The claimed embodiment of a cartridge is presented on fig.5-7; moreover, the numbering of identical features is preserved. According to claimed embodiment, a cartridge 9 for a medium 11 that releases particles of an active substance (Fig. 6, 7) is made with exterior walls 18, an unbroken bottom 12 with a hollow protrusion 13 formed in the center and closed at the top with the formation of a first opening 14 in the center for connection with said tube 10 and a plurality of second openings 15 for the passage of heated air, and a cartridge 9 is provided with unbroken cover 16. A hollow protrusion 13 closed at the top consists of side walls 49 extending upward to the top of a protrusion 13. Second openings 15 are made in the said outer walls 18 of cartridge 9 and in said side walls 49 of said protrusion 13. In this embodiment, second openings 15, made in the upper third of said side walls 49 of said protrusion 13, have a total cross-sectional area of 50 to 201 mm2 , and said second openings, made in the central part of said exterior walls 18 of cartridge 9, have a total cross-sectional area of 50 to 201 mm2 .

The claimed appliance for inhalation of the aerosol is used as follows.
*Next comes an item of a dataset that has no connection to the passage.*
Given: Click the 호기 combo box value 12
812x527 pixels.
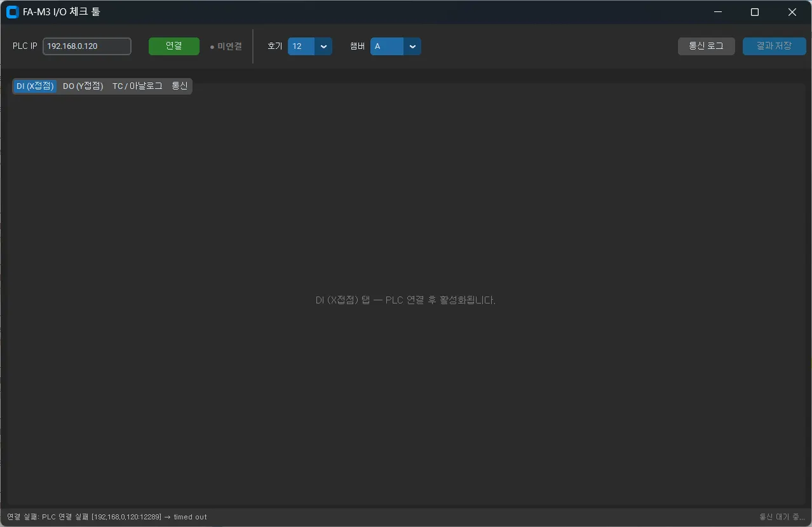Looking at the screenshot, I should pos(301,46).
The claimed appliance for inhalation of the aerosol is a fully automated device powered by built-in battery 21. Average operation time is 1.5 hour. Before the use, a vessel 1 is filled with water or any other liquid harmless for people. Interaction with the user occurs via touch buttons 23 on the front panel of an aerosol inhalation appliance or in a special application (QR-code for downloading the application is indicated on the packaging of each cartridge 9 - not shown in the drawings) running on a third party device. Current information is displayed on a display 22, which in this embodiment is integrated into a wall of an aerosol inhalation appliance body (see Fig. 1). The user places a specialized cartridge 9 into a slot 8 and presses any sensor button 23 on the front panel of an appliance for aerosol inhalation. When the user switches on an appliance for aerosol inhalation, the onboard electronics is launched. The command takes a vaporation module 2 out of sleep mode and starts heating the heating elements 19, 20 according to the specified algorithm. Within 3-7 minutes (depending on the air temperature), a medium that releases particles of an active substance is heated to the temperature specified by the program, a display 22 on the front panel shows the heating icon, the current temperature and the specified power expressed as percentage. After entering the operating mode, the power of a heater 20 is automatically reduced to almost zero, and the power of a heater 19 - to the value specified in the settings. From this moment on, the user can use an appliance for inhalation of the aerosol.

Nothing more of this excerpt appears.